*** Opening Data to examine ***

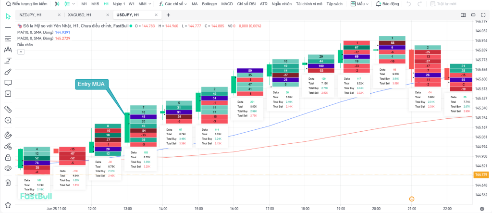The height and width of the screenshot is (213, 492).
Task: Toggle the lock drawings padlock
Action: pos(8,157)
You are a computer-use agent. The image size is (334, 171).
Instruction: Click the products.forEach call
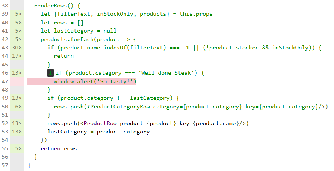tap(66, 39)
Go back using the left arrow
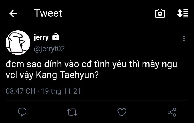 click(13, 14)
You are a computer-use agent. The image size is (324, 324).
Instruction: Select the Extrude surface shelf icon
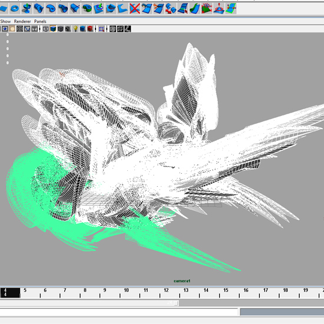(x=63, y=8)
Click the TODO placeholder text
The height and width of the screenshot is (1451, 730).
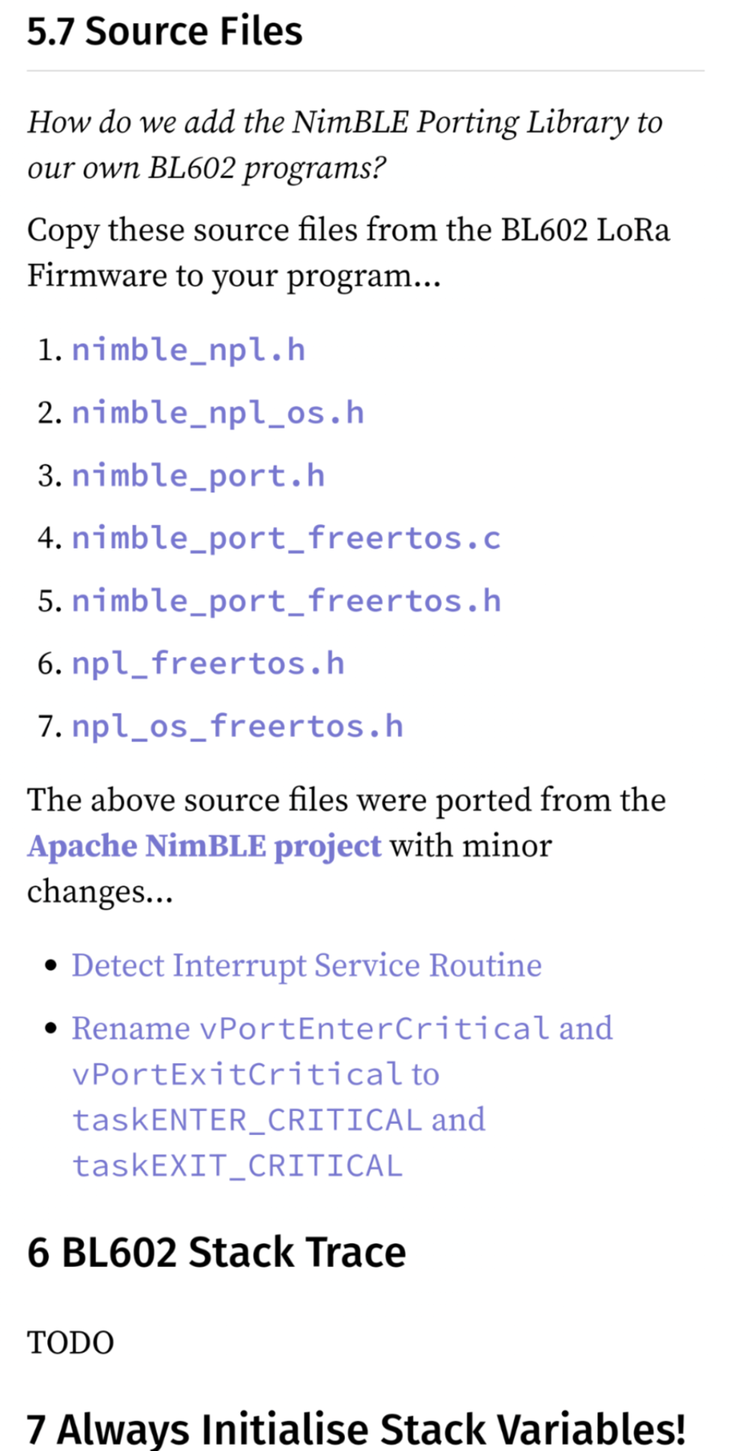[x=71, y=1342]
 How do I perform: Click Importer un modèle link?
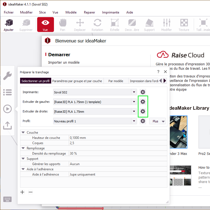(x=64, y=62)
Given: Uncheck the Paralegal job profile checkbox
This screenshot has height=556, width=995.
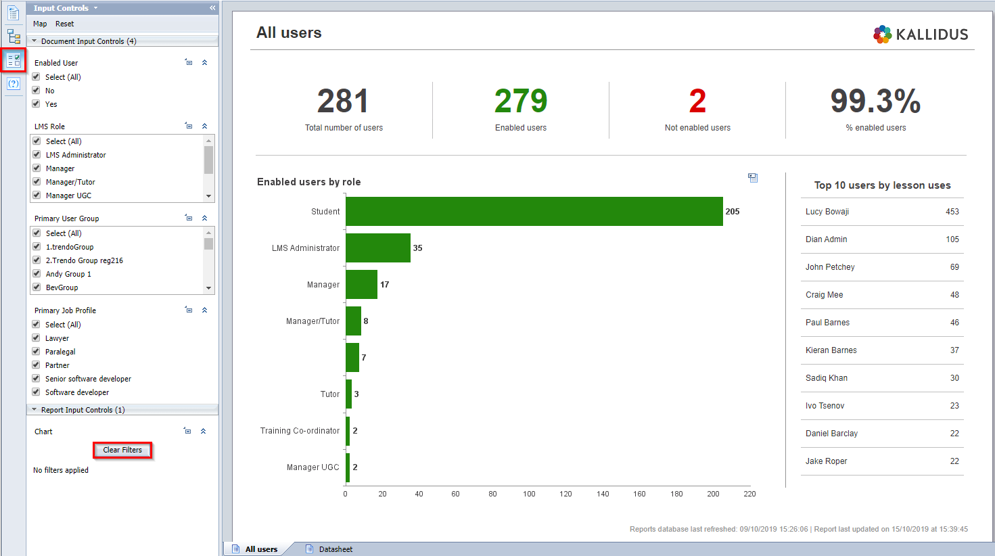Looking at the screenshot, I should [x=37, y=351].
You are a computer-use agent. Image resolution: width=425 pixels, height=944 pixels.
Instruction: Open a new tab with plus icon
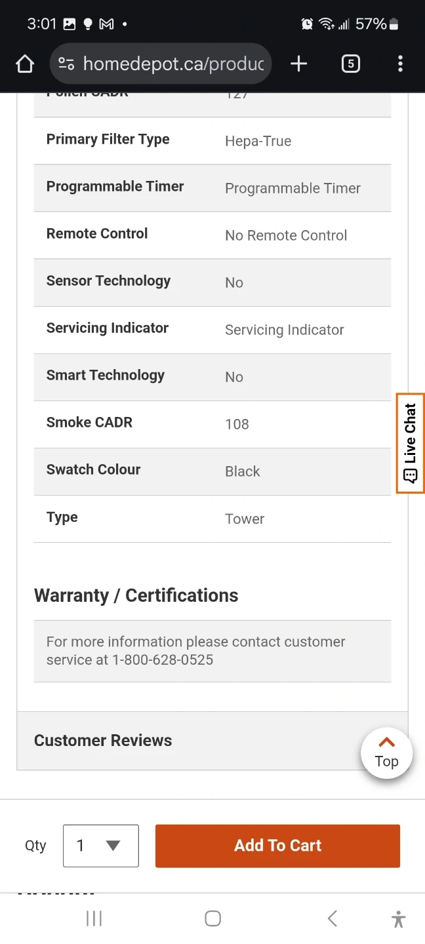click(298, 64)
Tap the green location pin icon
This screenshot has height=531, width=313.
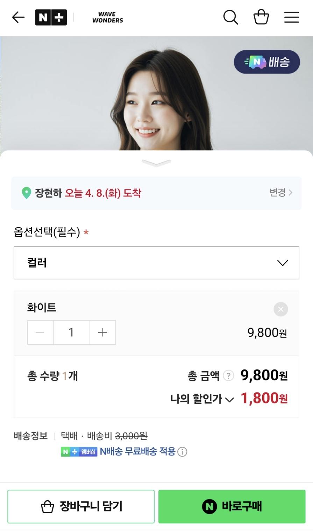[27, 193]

*** Closing Data to examine ***
*** Opening Data to examine ***

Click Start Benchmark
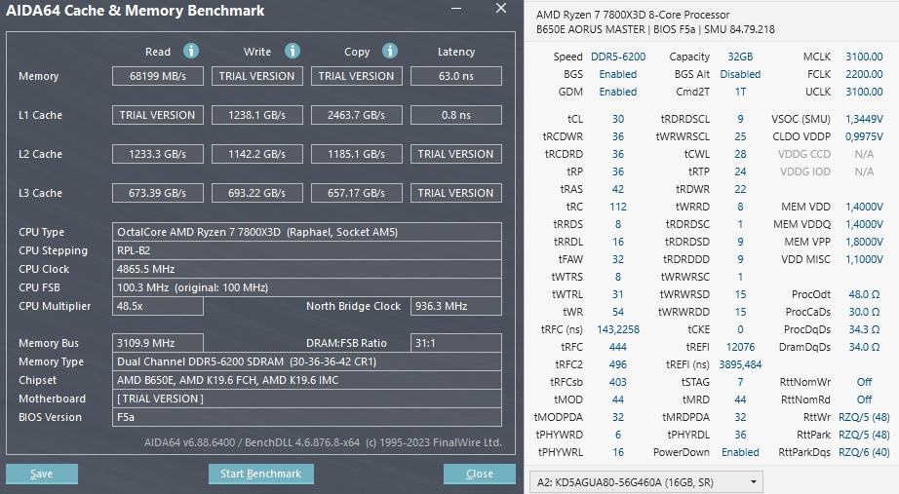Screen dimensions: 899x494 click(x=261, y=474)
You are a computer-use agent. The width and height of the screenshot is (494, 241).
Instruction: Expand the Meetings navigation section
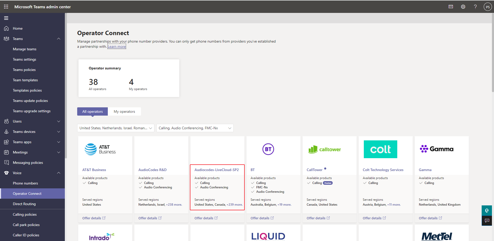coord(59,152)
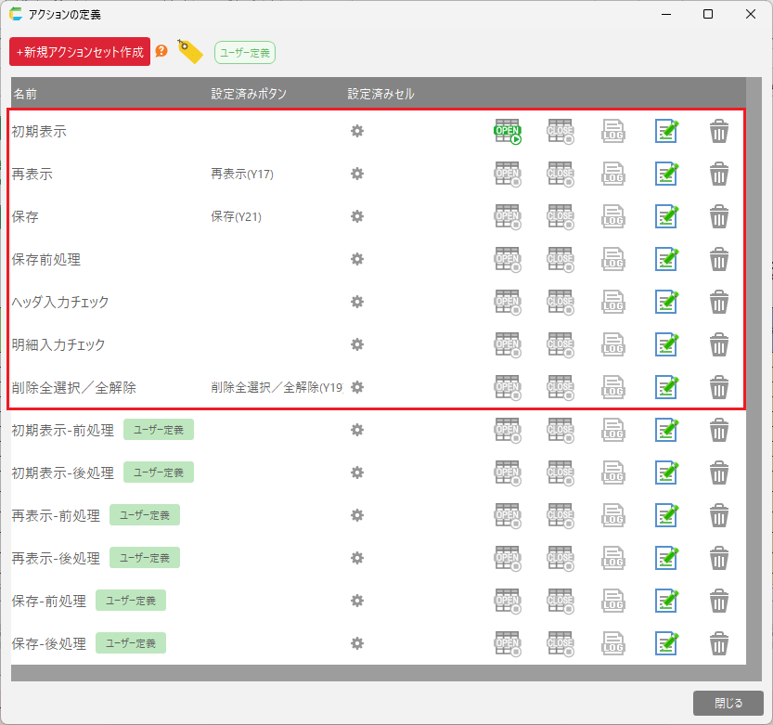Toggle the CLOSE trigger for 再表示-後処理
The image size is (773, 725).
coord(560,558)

*** Closing Data to examine ***
*** Opening Data to examine ***

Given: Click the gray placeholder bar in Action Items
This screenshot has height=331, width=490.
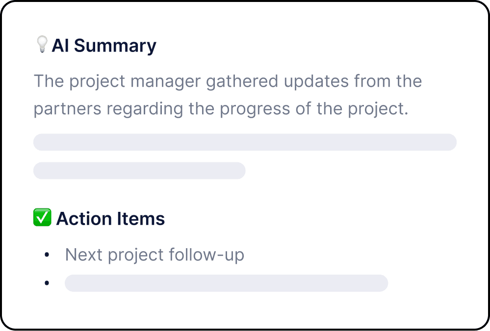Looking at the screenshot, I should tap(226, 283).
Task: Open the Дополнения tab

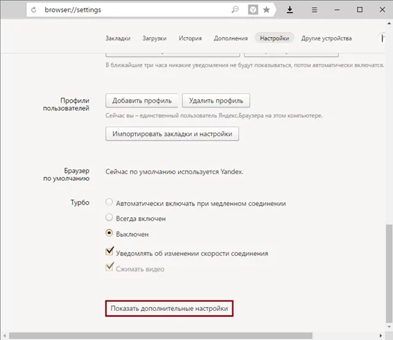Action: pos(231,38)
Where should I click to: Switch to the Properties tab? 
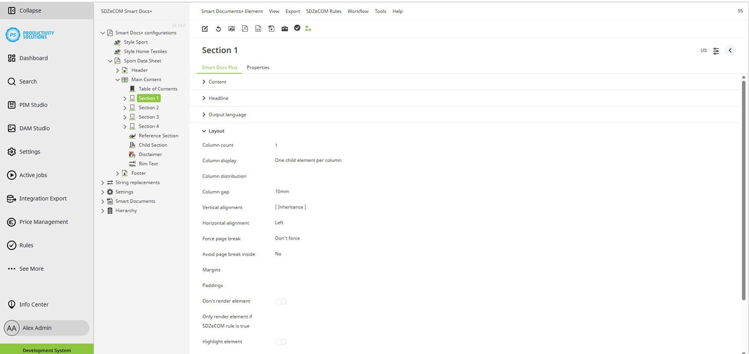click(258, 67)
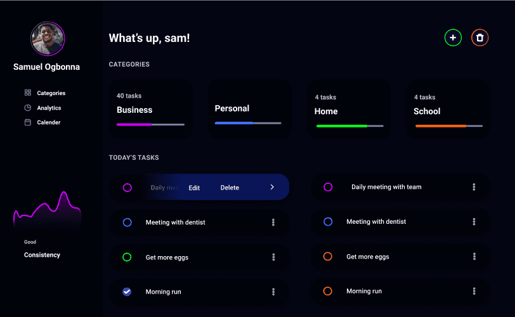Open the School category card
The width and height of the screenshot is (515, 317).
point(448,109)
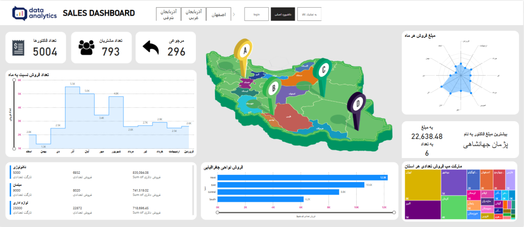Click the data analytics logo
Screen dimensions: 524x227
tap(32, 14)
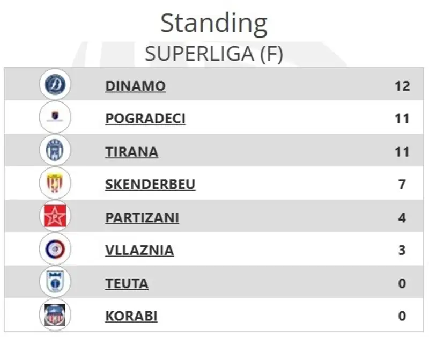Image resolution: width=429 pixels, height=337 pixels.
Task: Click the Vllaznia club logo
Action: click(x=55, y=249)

*** Closing Data to examine ***

Problem description →
Every line in the records above that contains the word "agent" should be copied out.

Task solution →
You are a computer-use agent. The image size is (334, 171).
You are a computer-use agent. The image size is (324, 324).
You are a computer-use agent. Image resolution: width=425 pixels, height=944 pixels.
You are a computer-use agent. The width and height of the screenshot is (494, 241).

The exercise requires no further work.